ウインターカップ2020 第73回 全国高等学校バスケットボール選手権大会


チケットの購入

AREA COLUMN 各都道府県紹介コラム

福岡県男子

2020年12月4日

昨年のウインターカップは福岡第一と福岡大学附属大濠が勝ち進み、決勝で両校が激突する『福岡対決』が実現した。その前年は出場枠が1つのみ。県予選決勝に勝った福岡第一が本大会でも優勝しているが、多くの選手が「大濠との試合が一番厳しかった」と語っていたのが印象的だった。福岡第一はこの4年間で3度の優勝、大濠も2度の決勝進出と結果を残し、『バスケ王国、福岡』の名を高校バスケ界に響かせている。

大濠は1973年の第4回大会が初参加で、これで39回目の出場。福岡第一は2004年が初出場で、これで5年連続13回目の出場。
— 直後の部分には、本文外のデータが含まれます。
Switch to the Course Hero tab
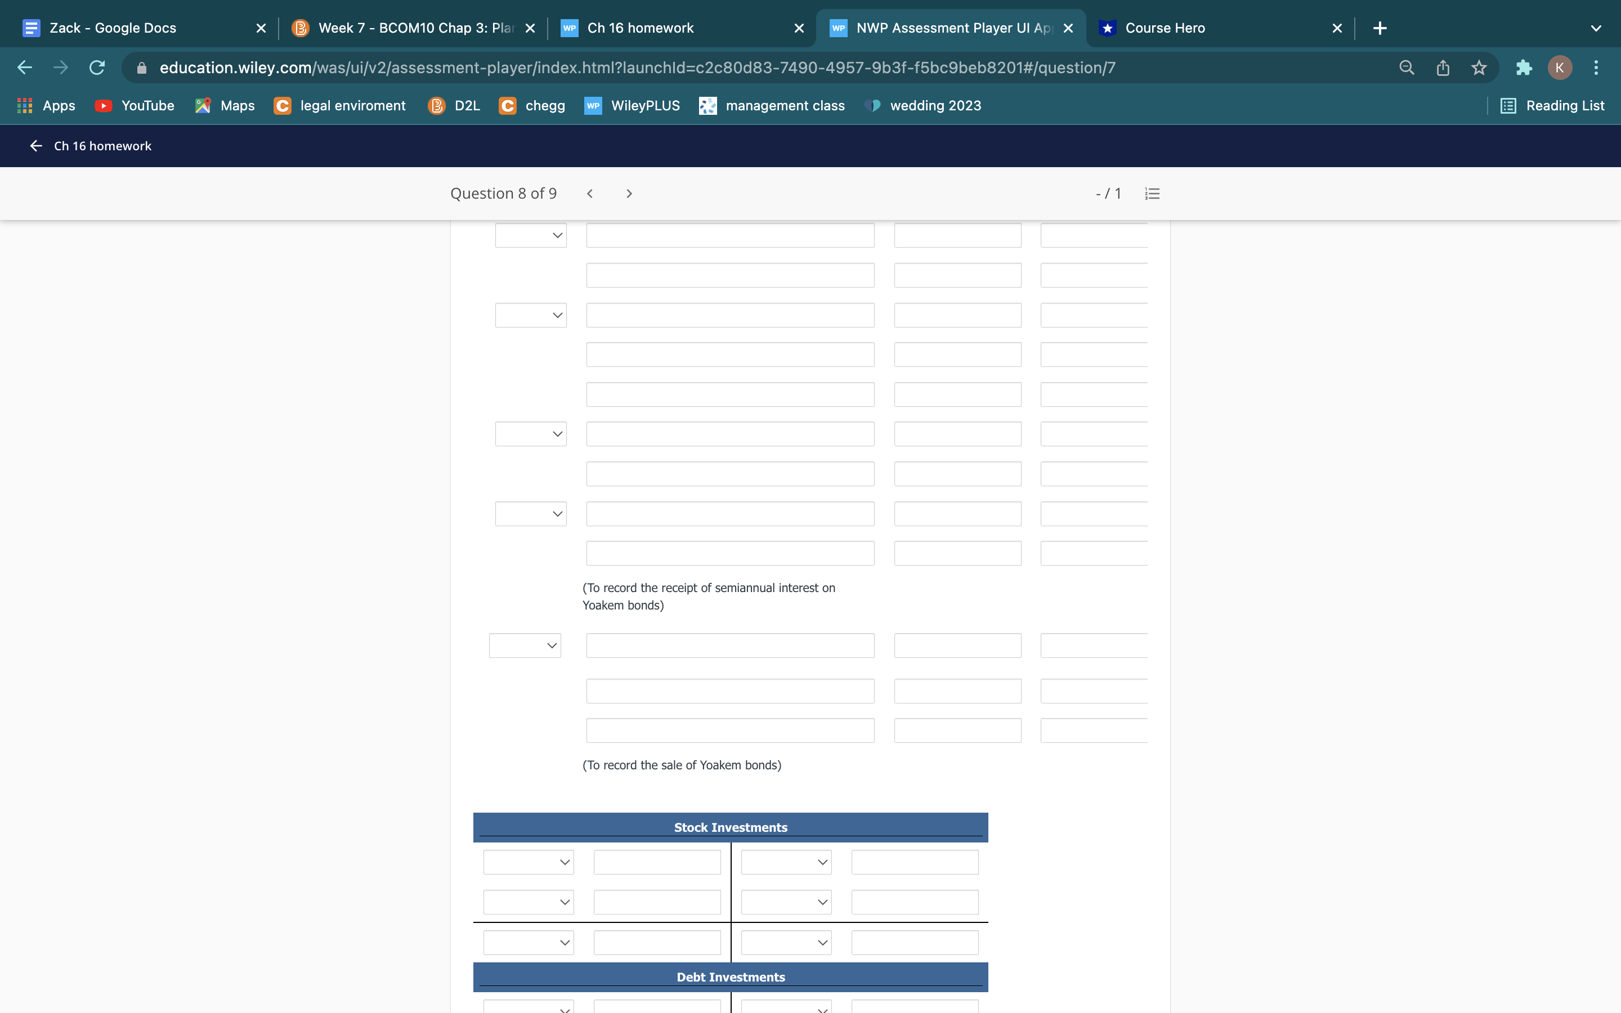The height and width of the screenshot is (1013, 1621). [x=1164, y=28]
実績に差こそあれ近年は実力伯仲、推薦枠で両校がともにウインターカップに出場することも増え、県大会を飛び出して全国の舞台で雌雄を決するようになっている。

もっとも、福岡県の強さは福岡大学附属大濠と福岡第一のトップ校が引っ張っているというよりも、ミニバス、中学バスケからの積み上げが大きい。もともとミニバスが盛んで、中学にも強いチームが多い。これを熱心な指導者と保護者が支えている。U15では全国トップレベルの実力を持つ中村学園三陽中と西福岡中がライバル関係にあり、福岡大学附属大濠と福岡第一と同じく切磋琢磨している。
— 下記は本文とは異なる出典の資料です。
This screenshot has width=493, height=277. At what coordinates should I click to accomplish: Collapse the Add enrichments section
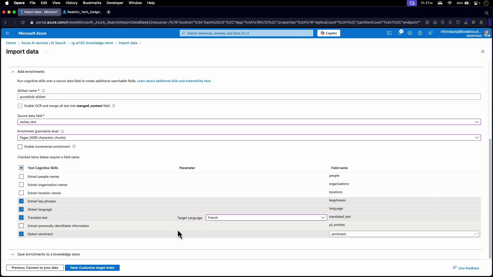tap(13, 72)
写真提供:©バスケット・カウント、福岡県バスケットボール協会

九州男児は血気盛んで、一つの目標に対して熱心に突き進むタイプ。九州の中でも福岡県はミニバスチームが多く、練習量も豊富であり、ミニバスでも週5で練習のあるチームは少なくない。さらに福岡県のバスケットボールは歴史が長い分、繋がりも深い。指導者たちは盛んに交流して情報交換するだけではなく、互いに行き来して練習試合をこなす。また九州の玄関口にして最大の都市ということもあり、同じくバスケが盛んな熊本、佐賀、大分、そして本州の山口との間で行き来が多く、公式戦に限らずレベルの高い試合を繰り返して実戦経験を積むことができる。

福岡第一と福岡大学附属大濠に話を戻すと、両チームが近年になって全国でもトップの力を付けた背景には、地元出身の優れた選手をベースにしつつも、県外から、また福岡第一は留学生を入れるようになったことが大きい。昨年、公式戦無敗だった福岡第一で主力を務めたのは、地元出身で西福岡中時代から高い評価を受けていた小川麻斗、山口県出身の河村勇輝、コンゴ民主共和国から来たクベマジョセフ・スティーブの3人。地元生え抜きの選手、県外出身選手、留学生と、出身は異なるがそれぞれのトッププレーヤーが集まっていた。

また、環境面の充実も見逃せない。福岡大学附属大濠はフルコート2面、福岡第一は同1面の専用体育館を有しており、食育を導入して外部のトレーナーや指導者も必要に応じて加えている。勝っていることで、これまで以上に全国から優れた選手が集まる。福岡の強さはまだまだ続きそうだ。